START Data for review

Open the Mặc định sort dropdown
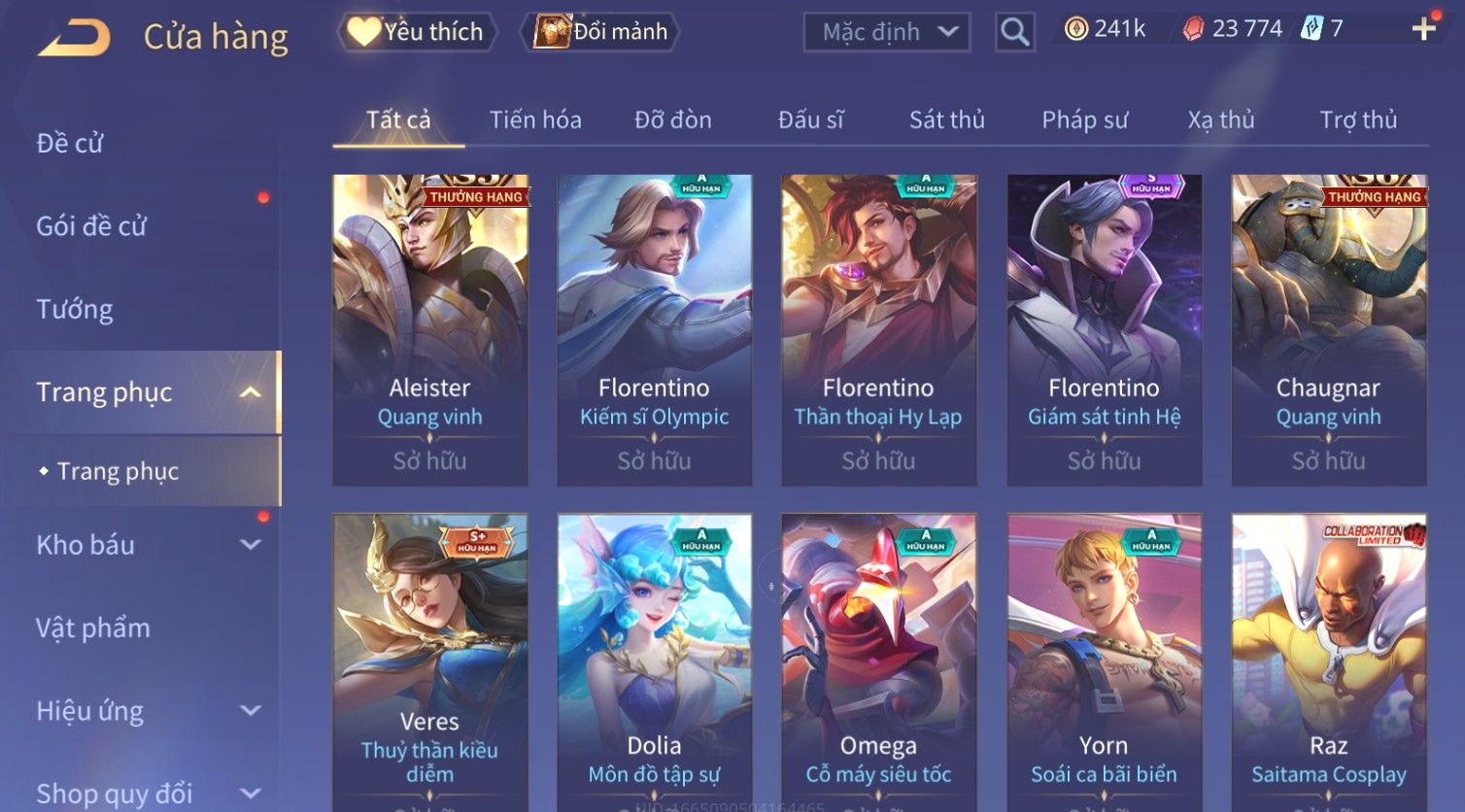[887, 32]
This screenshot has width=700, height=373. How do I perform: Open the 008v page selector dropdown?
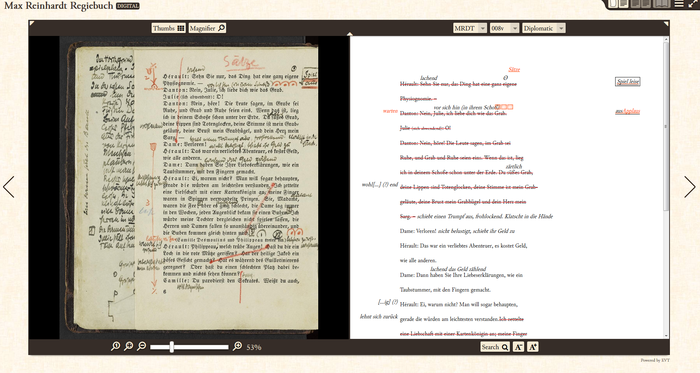[x=504, y=28]
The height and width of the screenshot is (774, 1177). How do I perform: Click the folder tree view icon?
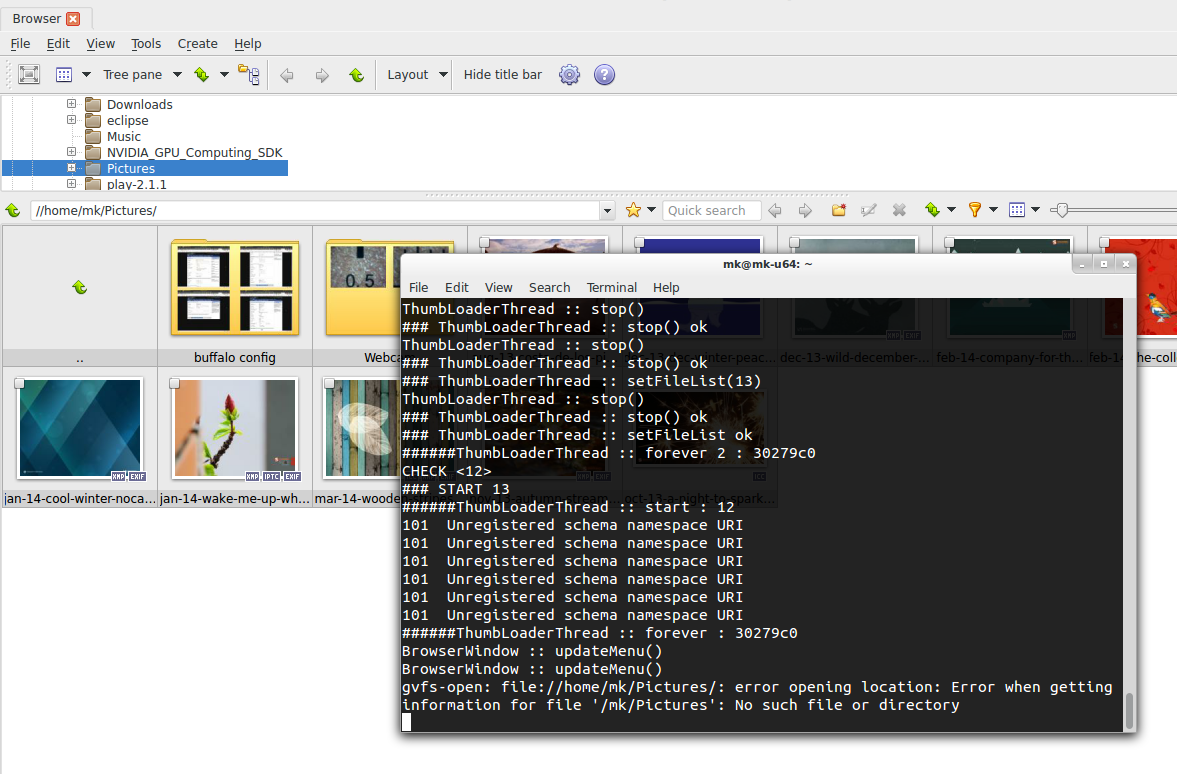(249, 75)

END Data for review

| Exercise prompt |
Set down exactly, and only, the lines from the one holding "The height and" to the end of the records above, leaving every picture out.

| Solved exercise |
The height and width of the screenshot is (774, 1177). How do I perform: Click the folder tree view icon?
(249, 75)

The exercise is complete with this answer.